La ministre des Transports, Élisabeth Borne, a annoncé en décembre le lancement d'une mission de réflexion. Mais depuis, "l'État continue de ne rien faire", dénonce l'Union des VTC. (Crédits : Allocab)
A Paris, Nice, Bordeaux et Marseille des rassemblements, barrages filtrants ou manifestations sont prévus. Les chauffeurs réclament un plancher de 12 euros la course.

Une grève "illimitée" pour un tarif minimum dans la profession VTC a débuté samedi 17 février. A l'origine du mouvement, l'Union des VTC, composée essentiellement de chauffeurs CFDT, qui reproche à l'État de freiner l'instauration d'une tarification minimale dans la profession et revendique un plancher de 12 euros la course, 2 euros la prise en charge, 1,50 euro le kilomètre et 0,50 euro la minute. La précarité des chauffeurs et des charges trop élevées  qui amputent de "35%" leur revenu sont mises en avant par les grévistes.

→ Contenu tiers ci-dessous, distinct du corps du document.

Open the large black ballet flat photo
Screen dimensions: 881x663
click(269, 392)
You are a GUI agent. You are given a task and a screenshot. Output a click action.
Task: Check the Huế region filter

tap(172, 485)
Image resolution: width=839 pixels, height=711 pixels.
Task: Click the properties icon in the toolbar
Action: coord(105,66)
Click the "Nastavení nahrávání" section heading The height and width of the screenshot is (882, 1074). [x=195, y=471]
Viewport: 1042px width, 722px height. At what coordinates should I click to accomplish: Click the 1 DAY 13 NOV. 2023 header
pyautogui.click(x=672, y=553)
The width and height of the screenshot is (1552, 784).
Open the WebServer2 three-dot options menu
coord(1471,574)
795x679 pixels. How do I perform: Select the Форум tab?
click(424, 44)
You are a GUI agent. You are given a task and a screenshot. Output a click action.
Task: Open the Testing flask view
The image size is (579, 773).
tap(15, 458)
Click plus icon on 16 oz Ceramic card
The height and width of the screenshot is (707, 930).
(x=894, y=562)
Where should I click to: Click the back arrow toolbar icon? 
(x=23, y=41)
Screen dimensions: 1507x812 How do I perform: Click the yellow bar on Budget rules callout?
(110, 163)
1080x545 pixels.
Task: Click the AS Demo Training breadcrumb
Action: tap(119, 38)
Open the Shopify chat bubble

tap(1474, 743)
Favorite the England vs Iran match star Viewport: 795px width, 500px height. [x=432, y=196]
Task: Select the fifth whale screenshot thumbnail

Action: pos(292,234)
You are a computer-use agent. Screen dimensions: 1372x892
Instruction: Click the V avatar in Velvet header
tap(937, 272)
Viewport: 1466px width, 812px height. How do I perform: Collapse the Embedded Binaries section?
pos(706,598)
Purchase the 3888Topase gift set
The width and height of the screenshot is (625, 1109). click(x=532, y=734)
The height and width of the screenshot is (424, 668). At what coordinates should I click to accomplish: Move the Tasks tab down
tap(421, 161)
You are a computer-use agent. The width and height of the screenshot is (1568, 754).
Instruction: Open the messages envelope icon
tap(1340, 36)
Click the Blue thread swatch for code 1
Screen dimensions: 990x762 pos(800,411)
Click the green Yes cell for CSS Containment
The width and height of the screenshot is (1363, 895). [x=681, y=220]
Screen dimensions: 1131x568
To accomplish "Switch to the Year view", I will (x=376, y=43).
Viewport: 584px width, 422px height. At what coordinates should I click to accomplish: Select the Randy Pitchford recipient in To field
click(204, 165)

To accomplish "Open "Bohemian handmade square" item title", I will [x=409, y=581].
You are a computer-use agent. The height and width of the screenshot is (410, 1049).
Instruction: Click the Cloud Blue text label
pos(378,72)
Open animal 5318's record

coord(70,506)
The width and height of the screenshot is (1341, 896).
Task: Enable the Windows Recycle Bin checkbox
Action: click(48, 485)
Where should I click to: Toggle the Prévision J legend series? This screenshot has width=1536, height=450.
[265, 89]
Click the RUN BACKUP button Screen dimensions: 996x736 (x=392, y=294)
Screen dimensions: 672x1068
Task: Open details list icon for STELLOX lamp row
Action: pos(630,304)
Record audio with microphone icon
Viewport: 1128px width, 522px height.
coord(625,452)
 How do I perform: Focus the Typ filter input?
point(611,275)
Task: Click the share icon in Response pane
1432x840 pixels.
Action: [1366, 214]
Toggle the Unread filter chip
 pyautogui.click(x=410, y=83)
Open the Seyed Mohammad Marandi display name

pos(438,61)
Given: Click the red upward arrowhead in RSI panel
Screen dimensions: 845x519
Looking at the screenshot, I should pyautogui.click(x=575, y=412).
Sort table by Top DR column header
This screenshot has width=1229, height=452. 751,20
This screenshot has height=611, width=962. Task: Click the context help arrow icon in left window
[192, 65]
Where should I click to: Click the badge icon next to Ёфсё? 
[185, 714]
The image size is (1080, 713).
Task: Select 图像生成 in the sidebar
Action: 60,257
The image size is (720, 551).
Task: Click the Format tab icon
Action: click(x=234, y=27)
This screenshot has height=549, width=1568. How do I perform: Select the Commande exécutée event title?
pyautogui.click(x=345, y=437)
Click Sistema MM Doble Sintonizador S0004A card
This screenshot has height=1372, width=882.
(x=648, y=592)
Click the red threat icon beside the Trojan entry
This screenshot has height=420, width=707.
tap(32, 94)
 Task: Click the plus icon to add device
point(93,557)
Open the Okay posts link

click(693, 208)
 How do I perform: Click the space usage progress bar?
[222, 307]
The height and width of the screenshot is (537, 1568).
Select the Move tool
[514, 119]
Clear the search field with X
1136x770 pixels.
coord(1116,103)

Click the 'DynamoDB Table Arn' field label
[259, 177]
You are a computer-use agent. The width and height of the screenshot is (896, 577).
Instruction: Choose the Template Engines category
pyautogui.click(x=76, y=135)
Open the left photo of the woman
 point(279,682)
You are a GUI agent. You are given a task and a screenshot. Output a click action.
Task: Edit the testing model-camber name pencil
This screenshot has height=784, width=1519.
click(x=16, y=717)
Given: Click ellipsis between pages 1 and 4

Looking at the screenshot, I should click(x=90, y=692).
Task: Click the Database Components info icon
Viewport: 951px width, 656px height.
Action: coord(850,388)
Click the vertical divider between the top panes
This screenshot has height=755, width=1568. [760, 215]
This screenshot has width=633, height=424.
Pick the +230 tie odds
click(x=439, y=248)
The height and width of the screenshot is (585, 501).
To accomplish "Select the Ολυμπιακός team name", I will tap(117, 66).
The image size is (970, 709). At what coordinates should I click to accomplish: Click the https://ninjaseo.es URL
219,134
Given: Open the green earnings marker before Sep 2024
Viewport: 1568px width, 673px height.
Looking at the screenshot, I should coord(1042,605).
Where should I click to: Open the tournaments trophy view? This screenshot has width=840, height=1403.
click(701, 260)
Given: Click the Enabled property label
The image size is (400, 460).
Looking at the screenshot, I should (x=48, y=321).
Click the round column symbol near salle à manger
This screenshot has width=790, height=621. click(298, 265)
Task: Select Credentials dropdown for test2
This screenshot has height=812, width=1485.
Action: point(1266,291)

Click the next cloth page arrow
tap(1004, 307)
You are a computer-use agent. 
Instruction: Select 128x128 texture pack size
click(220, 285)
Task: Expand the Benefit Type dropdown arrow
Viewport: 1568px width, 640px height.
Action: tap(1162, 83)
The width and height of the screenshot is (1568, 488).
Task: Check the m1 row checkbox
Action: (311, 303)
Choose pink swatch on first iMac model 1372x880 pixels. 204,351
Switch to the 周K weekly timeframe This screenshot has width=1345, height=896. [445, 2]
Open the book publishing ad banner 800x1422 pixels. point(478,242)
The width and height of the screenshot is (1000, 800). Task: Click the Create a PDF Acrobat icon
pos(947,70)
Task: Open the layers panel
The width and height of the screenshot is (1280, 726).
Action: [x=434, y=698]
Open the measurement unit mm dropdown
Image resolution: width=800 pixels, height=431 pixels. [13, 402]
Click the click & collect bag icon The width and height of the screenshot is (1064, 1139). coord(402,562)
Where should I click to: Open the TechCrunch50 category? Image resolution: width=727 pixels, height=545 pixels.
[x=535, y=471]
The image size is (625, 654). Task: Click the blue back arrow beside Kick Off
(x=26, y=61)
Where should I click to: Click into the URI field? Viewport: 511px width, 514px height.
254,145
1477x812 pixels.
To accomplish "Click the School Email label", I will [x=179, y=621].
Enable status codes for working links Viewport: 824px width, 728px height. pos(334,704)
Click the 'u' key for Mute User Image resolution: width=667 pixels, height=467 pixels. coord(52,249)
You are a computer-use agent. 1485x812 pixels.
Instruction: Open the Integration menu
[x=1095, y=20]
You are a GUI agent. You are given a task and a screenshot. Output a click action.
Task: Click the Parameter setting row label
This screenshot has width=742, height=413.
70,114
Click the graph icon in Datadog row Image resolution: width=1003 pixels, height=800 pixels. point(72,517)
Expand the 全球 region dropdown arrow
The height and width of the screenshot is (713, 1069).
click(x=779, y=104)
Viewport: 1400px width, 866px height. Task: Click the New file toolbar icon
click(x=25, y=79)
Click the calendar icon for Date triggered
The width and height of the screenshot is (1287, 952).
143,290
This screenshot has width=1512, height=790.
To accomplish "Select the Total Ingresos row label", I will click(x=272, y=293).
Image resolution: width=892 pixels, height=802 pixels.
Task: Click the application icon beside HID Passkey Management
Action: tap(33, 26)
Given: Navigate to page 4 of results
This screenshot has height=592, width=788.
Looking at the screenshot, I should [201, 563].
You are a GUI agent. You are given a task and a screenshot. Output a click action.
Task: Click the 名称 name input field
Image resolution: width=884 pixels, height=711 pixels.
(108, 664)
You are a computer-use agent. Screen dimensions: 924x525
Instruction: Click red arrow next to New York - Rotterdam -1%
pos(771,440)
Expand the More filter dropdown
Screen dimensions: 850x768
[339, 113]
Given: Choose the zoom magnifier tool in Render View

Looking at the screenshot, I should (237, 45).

La ministre des Transports, Élisabeth Borne, a annoncé le 8 décembre le lancement imminent d'une mission de réflexion abordant notamment la question de "la mise en place d'une tarification minimale". Mais depuis, "l'État continue de ne rien faire pour éviter qu'en France un travailleur puisse être payé 4,50 euros de l'heure!", dénonce l'Union des VTC.

Les manifestants parisiens à Bercy

Samedi matin, un rassemblement aux abords de l'aéroport de Roissy et un barrage filtrant aux entrées de l'aéroport de Nice s'étaient formés dès les premières heures de la journée. Des rassemblements devaient aussi se tenir à partir de 10H00 devant les gares de Bordeaux et Marseille.

"On laisse passer les taxis et les particuliers mais on empêche les VTC d'aller charger ou décharger", a expliqué à l'AFP Mimoun Zarioh, un représentant de la section CFDT-VTC des Alpes-Maritimes.

A Roissy Charles-de-Gaulle, la police a néanmoins empêché la mise en place d'un tel barrage, a constaté une journaliste de l'AFP. Les manifestants parisiens ont prévu de se diriger dans la journée vers Bercy avant de terminer leur parcours au ministère des Transports où une délégation espère être reçue.

Une mission de réflexion déjà en place

Dans un courrier aux acteurs du transport public particulier de personnes (taxis, VTC, plateformes), Elisabeth Borne a rappelé mercredi que la mission de réflexion, menée par les inspections des ministères des transports (CGEDD) et des affaires sociales (IGAS), "a engagé ses travaux".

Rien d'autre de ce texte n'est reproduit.